Le moins que l’on puisse dire, c’est que la Bayerische Staatsoper met les petits plats dans les grands quand elle commande un nouvel opéra : blog pour suivre le processus de création depuis des mois, invitation d’artistes dont la renommée assure le remplissage, et beau marketing le jour J. La façade du bâtiment pavoise avec les coordonnées GPS du pôle sud et une installation sonore sifflante et glaçante met dans l’ambiance les badauds venus prendre leur dose de musique contemporaine. Il fait treize degrés un 6 février au nord des Alpes mais qu’à cela ne tienne ! Direction South Pole ! Il s’agit de la deuxième collaboration entre le compositeur tchèque Miroslav Srnka et le librettiste australien Tom Holloway, après l’opéra de chambre Make No Noise créé en 2011 durant le festival d’été de l’Opéra de Bavière. Une œuvre présentée comme un « double opéra » puisque les spectateurs sont invités à suivre simultanément les deux expéditions qui atteignirent le pôle sud au tournant de l’année 1912. Un fait historique qui avait déjà été porté à la scène lyrique par Winfried Zillig (Das Opfer, Hambourg, 1937 et avec un ballet de pingouins !). Proposition ambitieuse, ce South Pole souffre d’un certain nombres de défauts, qui, sans être rédhibitoires individuellement, nuisent au global à la compréhension de l’œuvre et du plaisir que l’on peut prendre à la découvrir.
Le premier n’est pas des moindres : les personnages manquent de chair vocale, la faute à une écriture vite répétitive qui exploite uniquement les qualités évidentes des tessitures mobilisées. Les barytons tonnent, les ténors claironnent, et la colorature vocalise. En revanche, l’idée de partager barytons (équipée norvégienne) et ténors (la britannique) s’avère assez riche. Belle idée également que de sédimenter la valeur du son entre orchestre, voix et paroles ou chant amplifiés en de rares occasions immersives.
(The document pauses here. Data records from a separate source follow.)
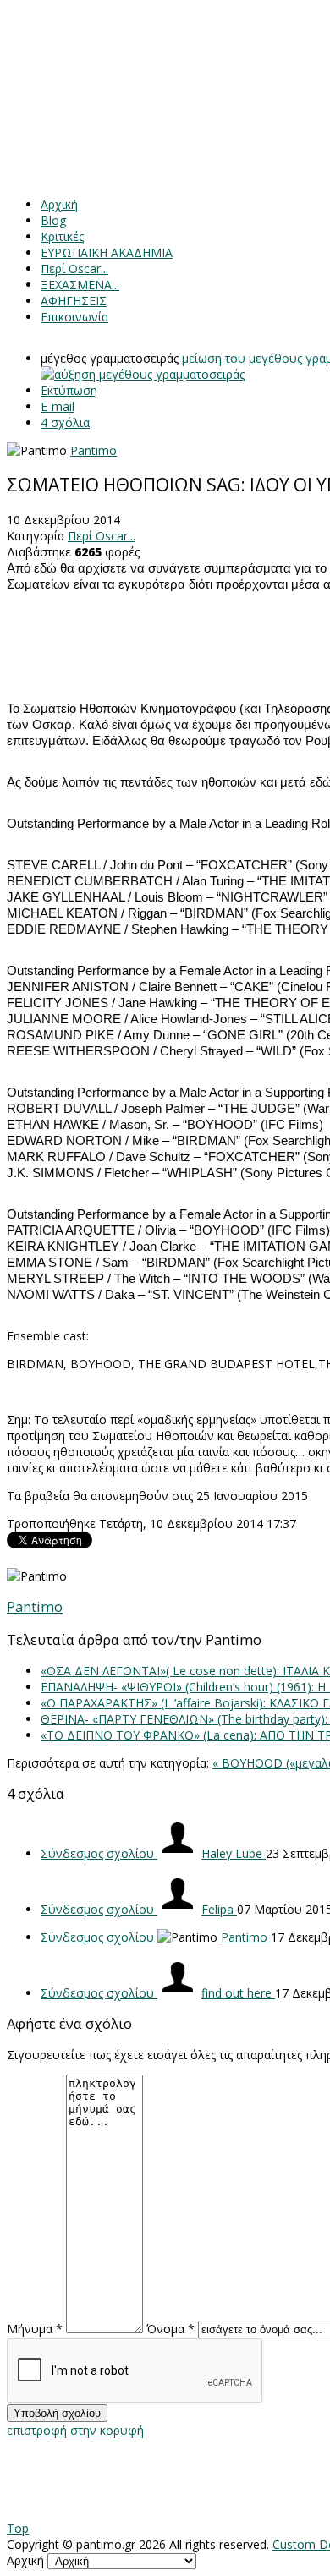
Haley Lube (233, 1853)
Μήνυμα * (35, 2329)
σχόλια (65, 422)
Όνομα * (170, 2329)
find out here (238, 1993)
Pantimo (93, 450)
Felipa (219, 1909)
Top (18, 2528)
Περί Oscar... (101, 536)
L’autre difficulté vient du livret lui-même : touffu, trop touffu, même pour qui aura pris le temps de le lire au préalable. Certes, il offre de belles aspérités pour un metteur en scène : compétition, dimension politique et patriotique, relation homo-érotique entre certains de ces hommes, dépassement de soi pour combler les crevasses individuelles. Mais il regorge également de chausse-trapes : lisibilité de l’action quand les deux équipes sont sur scène, notamment dans la première partie du spectacle, et surtout impossibles apparitions des femmes qui hantent les deux capitaines. Si après Notorious et Brokeback Moutain les visions et fantômes semblent être devenus la nouvelle marotte contemporaine équivalente à la scène de la folie, on se demande ce que viennent faire là ces deux femmes qui conversent dans une entrevue post-réaliste sur le sort de leur bien-aimé et leur abandon ? Etait-ce pour faire entendre un autre son de cloche vocal ? Mettre un peu d’amour dans l’affaire, la passion étant, semble-t-il, consubstantielle de tout opéra qui se respecte ?
© Wilfried Hösl
Reste une partition foisonnante, qui va du filet de son le plus ténu jusqu’aux tutti les plus volumineux. Le matériau musical, parfois atonal et très rythmique, n’est pas fondamentalement novateur mais il est utilisé à très bon escient pour décrire les ambiances glaciales ou la lente anesthésie de la mort de Scott et de ses compagnons. Il ne parvient cependant pas à produire de la tension et faire varier la temporalité de l’action. Tout cela se déroule dans une lenteur relative, avec quelques lourdeurs comme les scènes des crevasses ou le sacrifice des poneys et des chiens.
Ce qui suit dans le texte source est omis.